Orhan Yıldırım

Tarih: 05.02.2024 17:20

SEN NE TALİHSİZ KOMŞUMUZDUN HATİCE TEYZE

Facebook Twitter Linked-in

ANLATACAKLARIMI ikinci bir kaynaktan değil, yaşayarak, bir kısmına tanıklık ederek öğrendim. Hayatta tanıdığım en talihsiz, en kederli, en kavgacı kadın olan kapı komşumuz Hatice Teyze’nin öyküsü kendi ağzından uzun bir kış gecesinde dinledim.

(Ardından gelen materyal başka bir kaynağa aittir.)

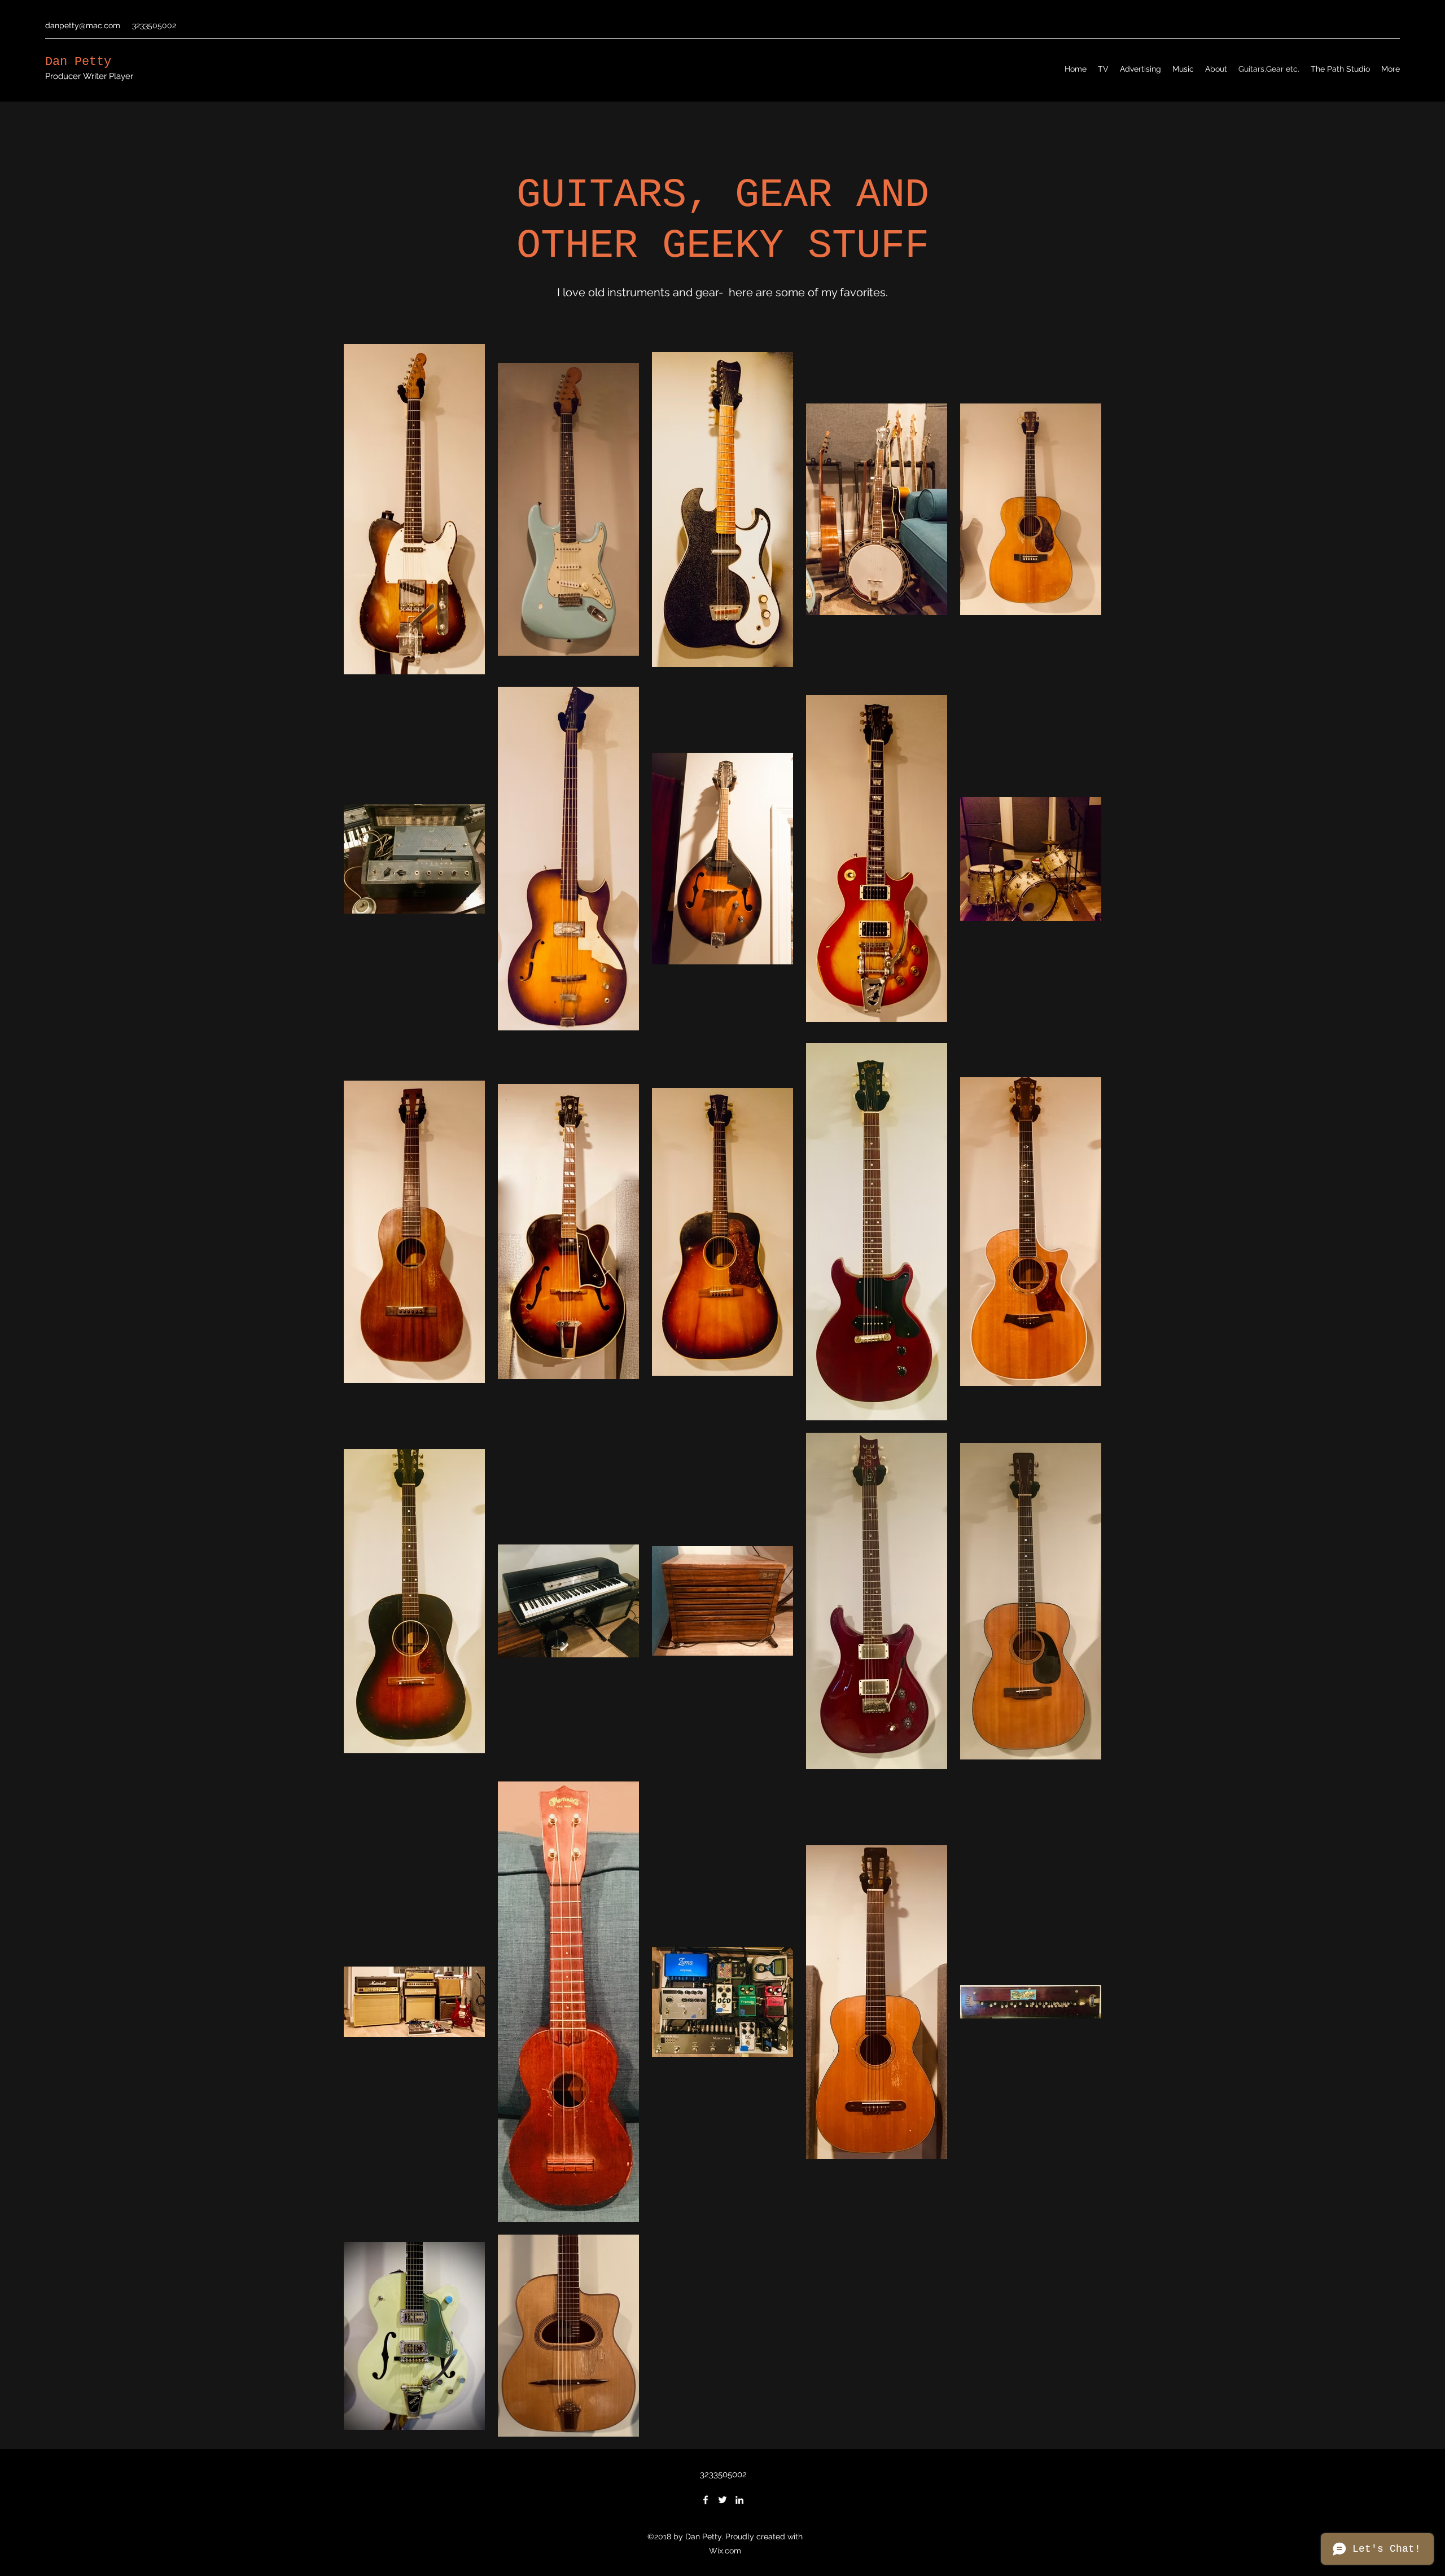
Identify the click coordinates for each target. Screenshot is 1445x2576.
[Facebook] (705, 2499)
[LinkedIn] (739, 2499)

Erzurum’un yoksul semtlerinden birisinde beşi kız, dördü erkek 9 kardeşin en büyüğü olarak dünyaya geldi. Babası at arabacıydı. Sebze halinde, bakkal ve manavlara yük taşıyarak evinin nafakasını çıkarırdı. Toprak damlı, sıvasız iki odalı gecekonduda yaşıyordu. Evleri okula yakındı ama babası yoksulluktan hiçbirisini okula gönderememişti. Hatice Teyze 16 yaşında komşularının oğlu 19 yaşındaki Üzeyir’e kaçmıştı. Üzeyir’in de ailesi fakirdi. Üzeyir ile Hatice aile büyüklerinin araya girmesiyle resmi nikah kıyıldı. Bu evlilikten 4’ü kız, 8 çocukları olmuştu.4 tane de düşük yapmıştı Hatice Teyze. Torpilin, rüşvetin, adam kayırmanın yüksek olduğu bir dönemde Üzeyir, asker dönüşü köylüsü olan iktidar partisi milletvekilinin aracılığıyla bir kamu kuruluşunda geçici şoför olarak işe girdi.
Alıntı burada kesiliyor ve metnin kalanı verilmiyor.